• [Pixel coordinate grounding data]:
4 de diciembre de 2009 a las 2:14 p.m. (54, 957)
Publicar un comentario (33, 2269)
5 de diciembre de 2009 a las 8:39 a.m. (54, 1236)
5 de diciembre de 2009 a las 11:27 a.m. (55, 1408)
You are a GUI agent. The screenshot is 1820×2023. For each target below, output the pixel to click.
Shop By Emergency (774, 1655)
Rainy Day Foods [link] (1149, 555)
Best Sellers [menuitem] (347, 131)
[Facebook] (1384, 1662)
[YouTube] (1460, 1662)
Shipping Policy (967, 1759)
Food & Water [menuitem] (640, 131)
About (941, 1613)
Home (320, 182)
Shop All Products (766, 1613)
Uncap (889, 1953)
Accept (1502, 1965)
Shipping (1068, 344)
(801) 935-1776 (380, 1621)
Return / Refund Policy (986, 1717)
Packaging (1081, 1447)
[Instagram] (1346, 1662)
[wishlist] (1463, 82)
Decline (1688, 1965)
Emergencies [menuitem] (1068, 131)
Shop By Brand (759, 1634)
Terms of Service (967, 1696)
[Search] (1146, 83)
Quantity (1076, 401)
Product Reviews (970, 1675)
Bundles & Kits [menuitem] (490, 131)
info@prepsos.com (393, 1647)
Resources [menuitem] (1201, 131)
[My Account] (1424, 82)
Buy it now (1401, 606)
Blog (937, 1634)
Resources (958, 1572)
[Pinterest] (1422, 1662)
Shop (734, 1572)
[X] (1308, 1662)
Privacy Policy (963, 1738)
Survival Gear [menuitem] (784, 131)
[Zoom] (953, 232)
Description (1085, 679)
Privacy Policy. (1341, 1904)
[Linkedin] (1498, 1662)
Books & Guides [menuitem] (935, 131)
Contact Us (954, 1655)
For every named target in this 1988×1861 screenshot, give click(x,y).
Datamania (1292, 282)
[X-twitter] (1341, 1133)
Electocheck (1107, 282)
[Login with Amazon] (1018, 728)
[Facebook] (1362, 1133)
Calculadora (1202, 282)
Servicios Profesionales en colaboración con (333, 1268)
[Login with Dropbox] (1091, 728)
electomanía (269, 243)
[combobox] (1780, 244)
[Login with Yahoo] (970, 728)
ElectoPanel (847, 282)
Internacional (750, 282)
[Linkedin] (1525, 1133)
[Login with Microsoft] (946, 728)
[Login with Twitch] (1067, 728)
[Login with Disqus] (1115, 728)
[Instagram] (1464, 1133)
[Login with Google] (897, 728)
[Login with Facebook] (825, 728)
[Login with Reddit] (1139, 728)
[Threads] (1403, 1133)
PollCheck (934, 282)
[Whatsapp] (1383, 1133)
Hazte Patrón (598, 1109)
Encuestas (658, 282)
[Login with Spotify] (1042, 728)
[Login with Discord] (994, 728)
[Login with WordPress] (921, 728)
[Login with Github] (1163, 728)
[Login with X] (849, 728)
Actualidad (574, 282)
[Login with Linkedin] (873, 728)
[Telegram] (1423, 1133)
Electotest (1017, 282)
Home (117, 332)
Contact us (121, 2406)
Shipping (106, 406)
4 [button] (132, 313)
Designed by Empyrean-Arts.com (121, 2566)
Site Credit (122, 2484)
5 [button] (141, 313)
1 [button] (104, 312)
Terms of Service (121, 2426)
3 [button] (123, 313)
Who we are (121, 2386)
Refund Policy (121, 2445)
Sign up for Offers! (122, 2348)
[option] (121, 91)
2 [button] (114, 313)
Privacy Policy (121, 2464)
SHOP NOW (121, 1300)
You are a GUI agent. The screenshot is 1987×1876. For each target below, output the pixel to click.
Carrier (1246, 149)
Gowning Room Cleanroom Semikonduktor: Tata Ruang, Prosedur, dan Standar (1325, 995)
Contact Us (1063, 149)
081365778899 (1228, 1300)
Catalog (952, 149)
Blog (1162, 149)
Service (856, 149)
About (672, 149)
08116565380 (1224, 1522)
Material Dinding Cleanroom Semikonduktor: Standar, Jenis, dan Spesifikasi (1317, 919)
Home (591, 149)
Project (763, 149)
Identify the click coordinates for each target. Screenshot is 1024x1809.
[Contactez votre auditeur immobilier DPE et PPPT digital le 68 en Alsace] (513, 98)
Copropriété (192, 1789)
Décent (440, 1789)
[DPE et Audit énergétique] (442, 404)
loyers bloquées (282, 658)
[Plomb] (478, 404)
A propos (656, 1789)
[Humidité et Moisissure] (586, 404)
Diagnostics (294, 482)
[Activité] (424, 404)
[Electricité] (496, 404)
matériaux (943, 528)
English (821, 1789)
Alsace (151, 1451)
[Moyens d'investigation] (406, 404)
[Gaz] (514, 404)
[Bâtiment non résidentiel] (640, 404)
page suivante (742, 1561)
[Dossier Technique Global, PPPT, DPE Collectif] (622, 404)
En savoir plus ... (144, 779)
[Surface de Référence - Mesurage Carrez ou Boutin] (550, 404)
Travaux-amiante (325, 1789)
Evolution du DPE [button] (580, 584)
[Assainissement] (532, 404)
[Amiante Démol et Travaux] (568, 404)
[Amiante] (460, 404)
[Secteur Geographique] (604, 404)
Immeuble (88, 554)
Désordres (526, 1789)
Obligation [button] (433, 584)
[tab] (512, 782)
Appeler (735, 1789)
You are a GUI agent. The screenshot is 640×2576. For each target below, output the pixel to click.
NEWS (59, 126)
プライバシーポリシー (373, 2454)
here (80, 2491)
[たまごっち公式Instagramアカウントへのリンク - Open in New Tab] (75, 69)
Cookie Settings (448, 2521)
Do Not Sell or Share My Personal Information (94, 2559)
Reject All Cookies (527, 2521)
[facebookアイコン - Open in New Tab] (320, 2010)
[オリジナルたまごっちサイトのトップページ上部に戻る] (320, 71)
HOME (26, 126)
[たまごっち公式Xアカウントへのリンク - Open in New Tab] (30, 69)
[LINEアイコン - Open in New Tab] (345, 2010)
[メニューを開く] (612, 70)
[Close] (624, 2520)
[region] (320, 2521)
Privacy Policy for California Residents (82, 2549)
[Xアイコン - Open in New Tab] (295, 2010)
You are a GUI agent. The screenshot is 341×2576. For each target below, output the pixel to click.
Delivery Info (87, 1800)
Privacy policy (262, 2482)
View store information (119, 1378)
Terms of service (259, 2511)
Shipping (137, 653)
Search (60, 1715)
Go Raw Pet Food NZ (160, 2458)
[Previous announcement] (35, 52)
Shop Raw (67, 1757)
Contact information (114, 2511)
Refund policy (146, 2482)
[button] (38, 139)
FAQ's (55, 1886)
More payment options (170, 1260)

• [Work instruction]:
Of all the entries above, retype exactly the lines from the line with "5 de diciembre de 2009 a las 11:27" to the line with "About (941, 1613)", both included, and no others.

• [Task solution]:
5 de diciembre de 2009 a las 11:27 a.m. (55, 1408)
You are a GUI agent. The screenshot is 1820×2023. For each target below, output the pixel to click.
Shop By Emergency (774, 1655)
Rainy Day Foods [link] (1149, 555)
Best Sellers [menuitem] (347, 131)
[Facebook] (1384, 1662)
[YouTube] (1460, 1662)
Shipping Policy (967, 1759)
Food & Water [menuitem] (640, 131)
About (941, 1613)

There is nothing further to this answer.